This past Sunday, I took a break from Olympics coverage to watch the excellent PBS American Masters episode on Bob Newhart. The documentary reminded me how much I loved the original “Bob Newhart Show” (the later one, not so much, even though it was set near my home town in Vermont). I was also struck by Newhart’s recollections on why the producers decided to make Bob Hartley a psychologist:
“Then they wondered what kind of occupation would that be and suggested psychiatrist . . I said, I think psychiatrists really deal with more disturbed patients, and I don’t think we should get our humor from schizophrenics and multiple personalities and bipolar people. So I suggested a psychologist.”
Playing a psychologist also appealed to Newhart because “when dealing with patients, no matter how ridiculous they are, you can’t let on that they are ridiculous.”

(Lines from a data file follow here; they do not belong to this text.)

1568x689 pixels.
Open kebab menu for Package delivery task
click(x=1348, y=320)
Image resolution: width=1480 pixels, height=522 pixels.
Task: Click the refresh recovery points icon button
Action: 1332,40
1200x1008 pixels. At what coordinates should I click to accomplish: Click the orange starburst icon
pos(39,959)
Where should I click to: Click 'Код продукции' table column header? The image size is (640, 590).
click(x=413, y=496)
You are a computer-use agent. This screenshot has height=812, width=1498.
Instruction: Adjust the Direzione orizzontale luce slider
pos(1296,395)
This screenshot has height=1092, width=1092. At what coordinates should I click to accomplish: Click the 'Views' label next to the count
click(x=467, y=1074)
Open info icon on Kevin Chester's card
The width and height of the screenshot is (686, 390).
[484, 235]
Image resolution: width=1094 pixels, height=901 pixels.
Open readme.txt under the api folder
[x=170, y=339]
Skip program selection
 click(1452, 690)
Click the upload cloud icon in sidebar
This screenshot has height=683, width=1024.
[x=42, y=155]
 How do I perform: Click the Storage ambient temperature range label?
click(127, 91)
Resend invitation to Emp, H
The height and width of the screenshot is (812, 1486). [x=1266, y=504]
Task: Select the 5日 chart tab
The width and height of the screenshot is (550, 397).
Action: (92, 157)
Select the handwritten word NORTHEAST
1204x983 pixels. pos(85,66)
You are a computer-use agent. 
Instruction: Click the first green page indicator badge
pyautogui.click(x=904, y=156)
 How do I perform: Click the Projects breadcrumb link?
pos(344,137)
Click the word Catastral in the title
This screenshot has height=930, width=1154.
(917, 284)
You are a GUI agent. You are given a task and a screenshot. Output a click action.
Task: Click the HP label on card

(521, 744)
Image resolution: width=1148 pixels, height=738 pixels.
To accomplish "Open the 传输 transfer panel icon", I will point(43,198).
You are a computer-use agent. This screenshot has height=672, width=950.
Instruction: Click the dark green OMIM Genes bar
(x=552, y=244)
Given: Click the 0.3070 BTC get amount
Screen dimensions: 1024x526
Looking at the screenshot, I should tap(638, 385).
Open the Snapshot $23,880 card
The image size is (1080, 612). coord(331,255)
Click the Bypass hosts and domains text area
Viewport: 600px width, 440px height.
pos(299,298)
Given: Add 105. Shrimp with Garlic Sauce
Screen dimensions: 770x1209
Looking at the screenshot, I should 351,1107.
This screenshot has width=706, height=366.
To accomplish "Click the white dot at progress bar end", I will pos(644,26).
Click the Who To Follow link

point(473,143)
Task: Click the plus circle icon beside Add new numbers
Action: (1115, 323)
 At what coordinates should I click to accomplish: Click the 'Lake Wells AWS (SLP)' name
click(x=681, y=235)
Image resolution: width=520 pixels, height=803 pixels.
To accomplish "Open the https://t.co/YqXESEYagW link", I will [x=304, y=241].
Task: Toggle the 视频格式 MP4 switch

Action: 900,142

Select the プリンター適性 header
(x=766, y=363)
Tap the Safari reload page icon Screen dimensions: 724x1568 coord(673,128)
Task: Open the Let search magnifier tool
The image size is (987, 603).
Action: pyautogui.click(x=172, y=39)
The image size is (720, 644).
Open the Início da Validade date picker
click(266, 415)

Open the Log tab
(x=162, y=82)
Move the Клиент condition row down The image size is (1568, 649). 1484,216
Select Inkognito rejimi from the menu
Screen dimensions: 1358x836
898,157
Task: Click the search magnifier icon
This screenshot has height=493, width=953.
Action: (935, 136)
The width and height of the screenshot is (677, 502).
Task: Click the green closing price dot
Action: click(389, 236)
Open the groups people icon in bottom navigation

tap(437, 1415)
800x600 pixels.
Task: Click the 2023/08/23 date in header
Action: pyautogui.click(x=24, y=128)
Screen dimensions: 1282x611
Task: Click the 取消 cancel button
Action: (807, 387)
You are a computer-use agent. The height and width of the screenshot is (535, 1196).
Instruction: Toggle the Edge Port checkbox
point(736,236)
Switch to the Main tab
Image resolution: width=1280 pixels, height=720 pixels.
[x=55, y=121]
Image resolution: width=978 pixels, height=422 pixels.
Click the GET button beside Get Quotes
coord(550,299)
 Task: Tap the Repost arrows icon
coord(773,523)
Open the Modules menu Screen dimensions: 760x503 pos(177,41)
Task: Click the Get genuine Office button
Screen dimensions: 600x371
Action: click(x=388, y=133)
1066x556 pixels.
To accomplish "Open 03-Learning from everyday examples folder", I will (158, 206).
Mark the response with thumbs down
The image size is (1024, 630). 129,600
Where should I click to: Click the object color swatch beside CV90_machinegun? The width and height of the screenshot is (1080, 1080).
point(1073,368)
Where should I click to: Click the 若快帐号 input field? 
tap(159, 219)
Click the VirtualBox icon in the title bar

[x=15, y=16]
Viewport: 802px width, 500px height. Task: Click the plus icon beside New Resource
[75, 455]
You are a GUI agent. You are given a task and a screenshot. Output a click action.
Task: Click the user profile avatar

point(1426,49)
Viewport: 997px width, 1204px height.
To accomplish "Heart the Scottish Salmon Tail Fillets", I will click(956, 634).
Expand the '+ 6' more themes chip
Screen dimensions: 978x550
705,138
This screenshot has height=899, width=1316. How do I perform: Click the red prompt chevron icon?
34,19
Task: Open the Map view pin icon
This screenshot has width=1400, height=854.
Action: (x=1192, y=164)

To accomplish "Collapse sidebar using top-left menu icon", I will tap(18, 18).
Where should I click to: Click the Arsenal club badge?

As I recall, the series did humanize persons who sought help from psychologists, but I’m wondering just how much the weekly “parade of crazies” really improved public understanding of mental illness. Thoughts anyone?
Watched that show all the time with my grandmother. The workplace scenes probably demystified the psychologist’s office a bit, for people who might otherwise have been afraid of counseling/therapy. Certainly Newhart was accessible enough as a person, but we also saw that he was in the same suite of offices with a dentist (everybody needs a dentist, no stigma there), and that his office looked pretty much like a 1970s family den–paneling and earthtones and knicknacks on the bookshelves. As for the patients–I never got the sense that they were scary or bad–maybe annoying sometimes, maybe funny sometimes, maybe misguided sometimes, just like everybody (they certainly didn’t seem any “crazier” than Bob’s neighbor, for example). So I’d guess it was on balance decent enough, for a sitcom. But then I might also be misremembering it, I haven’t seen it in so many years.
Great comments, Penny. I’d add that at times, Dr. Hartley also seems as odd as his patients — sometimes one wonders who is treating whom!